Dos campos de refugiados muy por encima de sus capacidades reciben a las cientos de personas que llegan diariamente a Lesbos. Los asilados se quejan de que se ha establecido una división: por una parte, los sirios, por la otra, el resto de nacionalidades.


Ibrahim pisó uno de los pedregales del norte de Lesbos en la madrugada del miércoles al jueves. De allí se dirigió, junto a sus compañeros de zodiac, a Molyvos, la localidad más cercana. Tras una larga espera en una estación colapsada, un autobús les condujo al campo de refugiados de Moria, a diez kilómetros de Mytilene. Allí, en lo que formalmente es un centro de detención de migrantes similar a un CIE en el Estado español. las autoridades griegas registran a todos los recién llegados que no proceden de Siria.
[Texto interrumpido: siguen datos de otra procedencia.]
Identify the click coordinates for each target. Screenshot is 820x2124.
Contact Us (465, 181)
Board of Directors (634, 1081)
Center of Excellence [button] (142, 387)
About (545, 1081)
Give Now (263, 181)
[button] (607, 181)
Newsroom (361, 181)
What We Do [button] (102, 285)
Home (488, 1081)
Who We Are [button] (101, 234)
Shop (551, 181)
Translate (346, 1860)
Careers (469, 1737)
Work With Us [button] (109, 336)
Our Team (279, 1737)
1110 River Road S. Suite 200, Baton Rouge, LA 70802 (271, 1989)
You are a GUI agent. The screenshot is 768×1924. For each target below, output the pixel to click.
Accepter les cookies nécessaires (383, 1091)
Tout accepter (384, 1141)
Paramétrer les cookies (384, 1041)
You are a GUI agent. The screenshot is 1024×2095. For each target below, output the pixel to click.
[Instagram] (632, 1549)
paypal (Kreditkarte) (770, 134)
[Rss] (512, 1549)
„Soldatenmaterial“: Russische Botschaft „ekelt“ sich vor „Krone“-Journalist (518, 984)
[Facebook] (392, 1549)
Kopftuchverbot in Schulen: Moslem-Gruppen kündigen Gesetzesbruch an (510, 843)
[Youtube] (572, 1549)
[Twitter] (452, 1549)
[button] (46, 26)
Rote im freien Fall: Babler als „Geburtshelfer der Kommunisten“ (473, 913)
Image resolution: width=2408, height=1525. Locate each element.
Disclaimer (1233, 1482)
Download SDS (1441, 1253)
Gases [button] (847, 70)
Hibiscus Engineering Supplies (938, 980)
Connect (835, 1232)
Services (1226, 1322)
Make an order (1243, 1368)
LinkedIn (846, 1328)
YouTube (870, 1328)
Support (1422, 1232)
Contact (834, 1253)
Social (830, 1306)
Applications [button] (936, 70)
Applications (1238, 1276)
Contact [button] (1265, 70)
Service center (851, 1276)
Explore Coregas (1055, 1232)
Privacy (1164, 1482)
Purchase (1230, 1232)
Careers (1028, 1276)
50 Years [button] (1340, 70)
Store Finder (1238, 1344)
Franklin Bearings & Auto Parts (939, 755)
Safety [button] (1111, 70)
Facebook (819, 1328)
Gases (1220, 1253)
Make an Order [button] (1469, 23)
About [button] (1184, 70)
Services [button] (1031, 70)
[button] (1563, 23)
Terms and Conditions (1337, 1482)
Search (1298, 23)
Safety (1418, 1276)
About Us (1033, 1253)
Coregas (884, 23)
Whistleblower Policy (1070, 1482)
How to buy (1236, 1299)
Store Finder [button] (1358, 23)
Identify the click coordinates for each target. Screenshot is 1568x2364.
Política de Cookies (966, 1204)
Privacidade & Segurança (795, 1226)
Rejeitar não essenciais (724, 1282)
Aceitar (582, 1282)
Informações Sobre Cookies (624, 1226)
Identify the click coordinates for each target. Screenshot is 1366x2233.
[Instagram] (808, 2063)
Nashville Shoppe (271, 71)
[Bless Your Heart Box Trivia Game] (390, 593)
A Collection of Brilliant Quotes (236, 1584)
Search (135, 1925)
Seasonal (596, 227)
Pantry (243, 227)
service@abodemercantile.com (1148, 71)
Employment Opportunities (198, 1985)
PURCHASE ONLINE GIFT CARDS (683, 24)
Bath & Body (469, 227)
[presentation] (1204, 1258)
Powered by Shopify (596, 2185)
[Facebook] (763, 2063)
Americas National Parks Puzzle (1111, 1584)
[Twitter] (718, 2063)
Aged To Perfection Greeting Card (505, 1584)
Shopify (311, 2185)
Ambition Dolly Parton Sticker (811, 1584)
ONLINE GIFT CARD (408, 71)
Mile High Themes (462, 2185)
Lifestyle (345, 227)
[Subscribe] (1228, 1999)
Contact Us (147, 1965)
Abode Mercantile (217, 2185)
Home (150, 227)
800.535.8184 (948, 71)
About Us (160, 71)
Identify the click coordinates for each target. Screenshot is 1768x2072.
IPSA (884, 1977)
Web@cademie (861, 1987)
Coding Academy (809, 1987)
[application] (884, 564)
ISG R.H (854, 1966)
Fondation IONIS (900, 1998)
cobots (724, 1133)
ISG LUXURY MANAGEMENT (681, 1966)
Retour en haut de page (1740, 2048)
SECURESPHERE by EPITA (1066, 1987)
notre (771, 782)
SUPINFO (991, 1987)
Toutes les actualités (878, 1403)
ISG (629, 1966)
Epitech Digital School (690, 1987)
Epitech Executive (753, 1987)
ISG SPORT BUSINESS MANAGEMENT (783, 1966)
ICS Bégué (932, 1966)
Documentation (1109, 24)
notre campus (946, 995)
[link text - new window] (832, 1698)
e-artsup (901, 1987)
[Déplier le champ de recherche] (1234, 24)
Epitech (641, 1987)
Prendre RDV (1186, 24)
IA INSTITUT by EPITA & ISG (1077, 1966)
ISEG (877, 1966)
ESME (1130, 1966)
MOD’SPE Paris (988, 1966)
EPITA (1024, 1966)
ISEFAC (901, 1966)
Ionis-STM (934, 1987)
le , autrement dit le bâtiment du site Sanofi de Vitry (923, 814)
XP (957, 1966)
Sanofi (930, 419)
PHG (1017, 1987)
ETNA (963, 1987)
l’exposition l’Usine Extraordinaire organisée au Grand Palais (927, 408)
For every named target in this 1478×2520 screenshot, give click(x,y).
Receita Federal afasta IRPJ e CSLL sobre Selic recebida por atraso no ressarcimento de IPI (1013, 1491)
Junto a las vallas metálicas, en una infraestructura que parece más una cárcel que una institución de acogida, cientos de personas procedentes de Irak, Afganistán, Turquía, Kurdistán, Irán o Somalia se inscriben en los papeles oficiales y hacen tiempo hasta tomar el ferry que les conducirá a Atenas. Basta con un repaso a simple vista para comprobar que sus condiciones de vida son notablemente inferiores a las de sus compañeros sirios, situados en un campo del que les separan tres kilómetros. Es la diferencia entre quien, teóricamente, tendrá mayor facilidad para acceder al estatus de refugiado y quien se le califica como «migrante» aunque la delgada línea que separa ambos conceptos sea difusa incluso con la legislación internacional en la mano. Ibrahim es de Bagdad y lleva esperando más de cinco horas bajo un sol que castiga. No entiende la división aunque la asume. «Solo quiero seguir adelante», afirma, cansado.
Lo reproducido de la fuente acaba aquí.